EXCERPTED RECORDS below:

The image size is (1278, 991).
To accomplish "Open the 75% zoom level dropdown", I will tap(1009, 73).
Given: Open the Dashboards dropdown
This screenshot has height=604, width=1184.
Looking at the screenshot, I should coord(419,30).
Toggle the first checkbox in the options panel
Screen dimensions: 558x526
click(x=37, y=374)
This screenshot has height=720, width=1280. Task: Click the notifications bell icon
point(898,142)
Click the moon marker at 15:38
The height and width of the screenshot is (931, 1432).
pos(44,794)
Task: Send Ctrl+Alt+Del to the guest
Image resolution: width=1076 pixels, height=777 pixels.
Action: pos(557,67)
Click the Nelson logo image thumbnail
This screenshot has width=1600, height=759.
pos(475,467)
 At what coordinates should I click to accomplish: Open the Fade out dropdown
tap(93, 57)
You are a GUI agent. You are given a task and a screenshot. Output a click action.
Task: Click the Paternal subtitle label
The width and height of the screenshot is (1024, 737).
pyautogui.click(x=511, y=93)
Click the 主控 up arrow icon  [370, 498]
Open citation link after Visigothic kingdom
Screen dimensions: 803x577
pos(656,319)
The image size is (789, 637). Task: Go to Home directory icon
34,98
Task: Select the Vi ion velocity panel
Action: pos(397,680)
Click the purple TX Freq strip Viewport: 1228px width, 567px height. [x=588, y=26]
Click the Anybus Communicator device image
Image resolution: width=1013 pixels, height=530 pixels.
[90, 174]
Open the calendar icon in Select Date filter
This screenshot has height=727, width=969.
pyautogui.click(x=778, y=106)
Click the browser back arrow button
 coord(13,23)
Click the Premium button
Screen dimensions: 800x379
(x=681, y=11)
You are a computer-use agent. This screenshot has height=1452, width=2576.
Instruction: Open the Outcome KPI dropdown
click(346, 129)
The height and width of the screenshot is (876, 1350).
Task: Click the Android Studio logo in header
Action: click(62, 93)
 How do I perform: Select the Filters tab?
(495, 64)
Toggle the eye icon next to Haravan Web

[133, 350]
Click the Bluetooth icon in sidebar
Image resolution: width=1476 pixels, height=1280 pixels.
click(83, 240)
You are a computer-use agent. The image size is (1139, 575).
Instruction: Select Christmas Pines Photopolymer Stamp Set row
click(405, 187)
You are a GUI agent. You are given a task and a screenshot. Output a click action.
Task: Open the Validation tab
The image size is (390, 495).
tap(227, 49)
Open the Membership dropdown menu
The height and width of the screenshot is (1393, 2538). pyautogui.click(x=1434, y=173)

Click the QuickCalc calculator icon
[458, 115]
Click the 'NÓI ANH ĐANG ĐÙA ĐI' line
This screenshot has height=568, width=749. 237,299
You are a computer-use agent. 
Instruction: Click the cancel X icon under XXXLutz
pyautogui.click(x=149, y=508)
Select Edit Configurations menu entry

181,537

End of EXCERPTED RECORDS.

TASK DETAILS
Would you restate, word for word, every line of the listing from its first line through the line with "You are a computer-use agent. This"?

OUTPUT OF THE EXERCISE
The image size is (1278, 991).
To accomplish "Open the 75% zoom level dropdown", I will tap(1009, 73).
Given: Open the Dashboards dropdown
This screenshot has height=604, width=1184.
Looking at the screenshot, I should coord(419,30).
Toggle the first checkbox in the options panel
Screen dimensions: 558x526
click(x=37, y=374)
This screenshot has height=720, width=1280. Task: Click the notifications bell icon
point(898,142)
Click the moon marker at 15:38
The height and width of the screenshot is (931, 1432).
pos(44,794)
Task: Send Ctrl+Alt+Del to the guest
Image resolution: width=1076 pixels, height=777 pixels.
Action: pos(557,67)
Click the Nelson logo image thumbnail
This screenshot has width=1600, height=759.
pos(475,467)
 At what coordinates should I click to accomplish: Open the Fade out dropdown
tap(93, 57)
You are a GUI agent. You are given a task and a screenshot. Output a click action.
Task: Click the Paternal subtitle label
The width and height of the screenshot is (1024, 737).
pyautogui.click(x=511, y=93)
Click the 主控 up arrow icon  [370, 498]
Open citation link after Visigothic kingdom
Screen dimensions: 803x577
pos(656,319)
The image size is (789, 637). Task: Go to Home directory icon
34,98
Task: Select the Vi ion velocity panel
Action: pos(397,680)
Click the purple TX Freq strip Viewport: 1228px width, 567px height. [x=588, y=26]
Click the Anybus Communicator device image
Image resolution: width=1013 pixels, height=530 pixels.
[90, 174]
Open the calendar icon in Select Date filter
This screenshot has height=727, width=969.
pyautogui.click(x=778, y=106)
Click the browser back arrow button
 coord(13,23)
Click the Premium button
Screen dimensions: 800x379
(x=681, y=11)
You are a computer-use agent. This screenshot has height=1452, width=2576.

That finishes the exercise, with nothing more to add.